§ What to produce
Can you render the material below as a numbered list of its lines, skipping blank lines and leaving the pictures out?

Records on locating elements on screens
================

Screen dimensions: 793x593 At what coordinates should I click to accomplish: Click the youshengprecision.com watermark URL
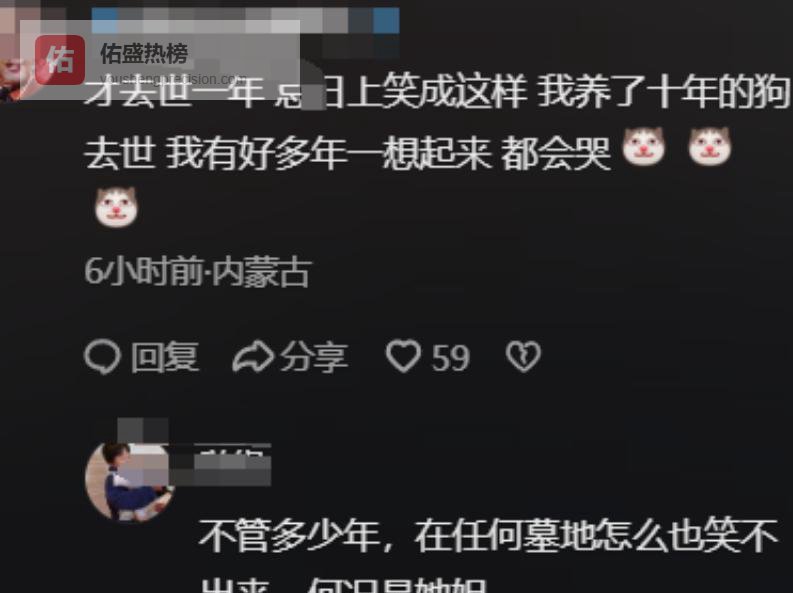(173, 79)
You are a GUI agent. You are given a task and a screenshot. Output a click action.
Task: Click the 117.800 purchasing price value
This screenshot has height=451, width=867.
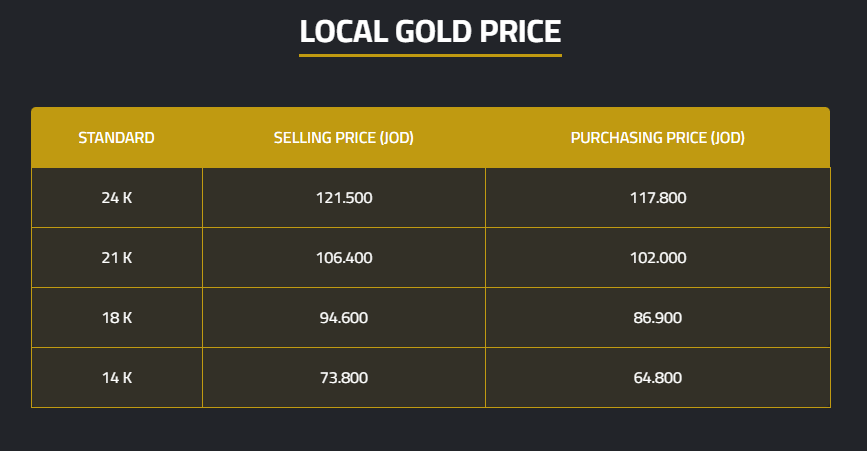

================

§ Answer for the task
1. Screen dimensions: 793x593 At what coordinates should I click to accomplish: Click the youshengprecision.com watermark URL
2. (173, 79)
3. You are a GUI agent. You are given a task and a screenshot. Output a click action.
4. Task: Click the 117.800 purchasing price value
5. This screenshot has height=451, width=867.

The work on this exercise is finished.